Records from a collection

- Opening Delimiter -

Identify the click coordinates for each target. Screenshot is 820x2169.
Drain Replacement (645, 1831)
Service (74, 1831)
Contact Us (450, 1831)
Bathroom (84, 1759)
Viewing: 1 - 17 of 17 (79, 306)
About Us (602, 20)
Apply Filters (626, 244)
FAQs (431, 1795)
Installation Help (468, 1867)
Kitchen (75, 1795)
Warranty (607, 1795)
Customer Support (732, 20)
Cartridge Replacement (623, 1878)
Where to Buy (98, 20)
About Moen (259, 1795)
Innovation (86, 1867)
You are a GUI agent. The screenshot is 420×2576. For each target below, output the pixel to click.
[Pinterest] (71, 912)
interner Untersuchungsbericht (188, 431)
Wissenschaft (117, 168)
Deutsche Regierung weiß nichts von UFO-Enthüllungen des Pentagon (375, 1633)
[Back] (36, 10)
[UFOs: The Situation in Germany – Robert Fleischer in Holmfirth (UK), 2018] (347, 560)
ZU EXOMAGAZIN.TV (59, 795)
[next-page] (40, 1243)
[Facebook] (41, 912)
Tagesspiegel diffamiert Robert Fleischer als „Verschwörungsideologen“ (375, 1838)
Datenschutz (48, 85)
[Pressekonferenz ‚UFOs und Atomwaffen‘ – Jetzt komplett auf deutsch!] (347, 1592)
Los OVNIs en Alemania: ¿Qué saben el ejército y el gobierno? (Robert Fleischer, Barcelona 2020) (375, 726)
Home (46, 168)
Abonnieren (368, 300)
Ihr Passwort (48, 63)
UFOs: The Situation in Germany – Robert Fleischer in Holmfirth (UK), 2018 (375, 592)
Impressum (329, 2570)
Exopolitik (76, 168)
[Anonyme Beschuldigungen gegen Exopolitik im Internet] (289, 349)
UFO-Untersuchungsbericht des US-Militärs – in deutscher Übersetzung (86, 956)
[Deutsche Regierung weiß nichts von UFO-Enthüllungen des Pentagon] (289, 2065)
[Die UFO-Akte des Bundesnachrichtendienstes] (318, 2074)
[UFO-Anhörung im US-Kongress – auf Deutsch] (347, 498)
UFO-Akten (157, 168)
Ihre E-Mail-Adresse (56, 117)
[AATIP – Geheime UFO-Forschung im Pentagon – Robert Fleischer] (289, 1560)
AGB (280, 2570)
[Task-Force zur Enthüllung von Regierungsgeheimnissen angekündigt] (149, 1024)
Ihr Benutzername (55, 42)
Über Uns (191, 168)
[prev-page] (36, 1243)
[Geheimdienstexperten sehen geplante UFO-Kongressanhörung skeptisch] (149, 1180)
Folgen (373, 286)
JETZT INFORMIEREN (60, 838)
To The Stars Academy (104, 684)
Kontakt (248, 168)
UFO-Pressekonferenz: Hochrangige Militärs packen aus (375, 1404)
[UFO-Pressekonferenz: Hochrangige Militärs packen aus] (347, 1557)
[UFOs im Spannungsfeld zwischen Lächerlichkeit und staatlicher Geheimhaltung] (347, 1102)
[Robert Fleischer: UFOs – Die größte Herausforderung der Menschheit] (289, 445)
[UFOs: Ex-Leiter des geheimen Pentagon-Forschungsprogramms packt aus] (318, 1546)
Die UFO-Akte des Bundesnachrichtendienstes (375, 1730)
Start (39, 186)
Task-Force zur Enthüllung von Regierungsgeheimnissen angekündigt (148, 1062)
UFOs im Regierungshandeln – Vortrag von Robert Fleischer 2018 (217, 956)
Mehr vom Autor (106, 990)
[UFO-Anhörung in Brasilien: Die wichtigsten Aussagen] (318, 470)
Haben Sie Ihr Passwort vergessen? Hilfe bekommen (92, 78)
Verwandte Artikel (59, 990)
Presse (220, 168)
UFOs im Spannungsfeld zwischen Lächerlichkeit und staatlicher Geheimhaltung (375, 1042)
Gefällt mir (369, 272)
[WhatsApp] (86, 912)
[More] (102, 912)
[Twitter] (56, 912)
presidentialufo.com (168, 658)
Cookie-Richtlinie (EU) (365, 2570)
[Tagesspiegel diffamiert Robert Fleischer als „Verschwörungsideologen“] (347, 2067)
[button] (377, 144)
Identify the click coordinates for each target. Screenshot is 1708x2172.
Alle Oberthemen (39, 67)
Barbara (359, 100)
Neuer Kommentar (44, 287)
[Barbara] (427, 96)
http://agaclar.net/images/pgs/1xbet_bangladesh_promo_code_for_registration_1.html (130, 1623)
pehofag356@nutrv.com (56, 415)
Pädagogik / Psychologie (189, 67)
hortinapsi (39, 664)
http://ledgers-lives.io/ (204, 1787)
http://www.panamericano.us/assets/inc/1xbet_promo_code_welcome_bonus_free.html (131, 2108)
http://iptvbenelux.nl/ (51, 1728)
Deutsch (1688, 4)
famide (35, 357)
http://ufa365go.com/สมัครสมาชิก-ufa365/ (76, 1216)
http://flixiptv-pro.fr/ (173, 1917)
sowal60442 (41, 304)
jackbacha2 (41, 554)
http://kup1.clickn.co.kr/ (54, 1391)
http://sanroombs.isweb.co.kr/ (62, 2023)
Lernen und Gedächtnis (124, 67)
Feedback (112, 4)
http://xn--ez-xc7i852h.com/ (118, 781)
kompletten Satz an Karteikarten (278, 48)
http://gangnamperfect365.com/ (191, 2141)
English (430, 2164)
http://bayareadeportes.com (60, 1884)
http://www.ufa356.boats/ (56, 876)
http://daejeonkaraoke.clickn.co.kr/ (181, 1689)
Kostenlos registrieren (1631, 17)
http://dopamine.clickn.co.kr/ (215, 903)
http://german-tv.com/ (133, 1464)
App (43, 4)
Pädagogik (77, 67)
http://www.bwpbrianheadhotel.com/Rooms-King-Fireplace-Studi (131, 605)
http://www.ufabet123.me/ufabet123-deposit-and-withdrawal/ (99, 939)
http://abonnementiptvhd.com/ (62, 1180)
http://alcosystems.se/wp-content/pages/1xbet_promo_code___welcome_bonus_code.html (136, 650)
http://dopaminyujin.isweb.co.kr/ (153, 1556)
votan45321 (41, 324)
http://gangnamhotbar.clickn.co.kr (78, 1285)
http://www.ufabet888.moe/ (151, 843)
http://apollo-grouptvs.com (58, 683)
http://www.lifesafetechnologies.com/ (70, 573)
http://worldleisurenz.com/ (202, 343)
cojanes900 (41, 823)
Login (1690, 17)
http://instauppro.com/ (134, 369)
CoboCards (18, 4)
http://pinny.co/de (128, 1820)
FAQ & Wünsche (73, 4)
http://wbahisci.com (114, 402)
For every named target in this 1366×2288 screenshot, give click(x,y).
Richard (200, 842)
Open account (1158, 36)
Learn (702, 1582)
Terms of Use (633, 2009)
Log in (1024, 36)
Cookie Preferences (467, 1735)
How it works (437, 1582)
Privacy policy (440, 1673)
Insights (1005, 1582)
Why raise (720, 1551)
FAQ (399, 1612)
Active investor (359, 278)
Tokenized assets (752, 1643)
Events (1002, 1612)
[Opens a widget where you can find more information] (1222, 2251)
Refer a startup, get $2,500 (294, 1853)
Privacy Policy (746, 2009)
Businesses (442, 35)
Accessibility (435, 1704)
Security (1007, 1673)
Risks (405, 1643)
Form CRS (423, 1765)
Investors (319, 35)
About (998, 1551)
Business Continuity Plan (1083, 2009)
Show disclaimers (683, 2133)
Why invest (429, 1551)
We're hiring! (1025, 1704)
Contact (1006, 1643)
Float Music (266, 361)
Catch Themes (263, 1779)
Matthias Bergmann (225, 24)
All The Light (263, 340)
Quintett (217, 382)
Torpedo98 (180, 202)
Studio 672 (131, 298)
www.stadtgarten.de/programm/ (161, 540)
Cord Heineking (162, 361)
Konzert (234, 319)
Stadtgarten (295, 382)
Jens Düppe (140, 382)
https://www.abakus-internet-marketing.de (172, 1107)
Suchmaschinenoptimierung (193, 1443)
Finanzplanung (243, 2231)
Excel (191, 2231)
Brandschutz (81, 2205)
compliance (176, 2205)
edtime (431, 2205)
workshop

- Closing Delimiter -

• _WHAT YOU SHOULD DO_:
Write down again, exactly as given, only the lines above that fall from the line with "Ihr Passwort (48, 63)" to the line with "[AATIP – Geheime", inclusive.

• _REPLY TO THE TASK_:
Ihr Passwort (48, 63)
UFOs: The Situation in Germany – Robert Fleischer in Holmfirth (UK), 2018 (375, 592)
Impressum (329, 2570)
Exopolitik (76, 168)
[Anonyme Beschuldigungen gegen Exopolitik im Internet] (289, 349)
UFO-Untersuchungsbericht des US-Militärs – in deutscher Übersetzung (86, 956)
[Deutsche Regierung weiß nichts von UFO-Enthüllungen des Pentagon] (289, 2065)
[Die UFO-Akte des Bundesnachrichtendienstes] (318, 2074)
[UFO-Anhörung im US-Kongress – auf Deutsch] (347, 498)
UFO-Akten (157, 168)
Ihre E-Mail-Adresse (56, 117)
[AATIP – Geheime UFO-Forschung im Pentagon – Robert Fleischer] (289, 1560)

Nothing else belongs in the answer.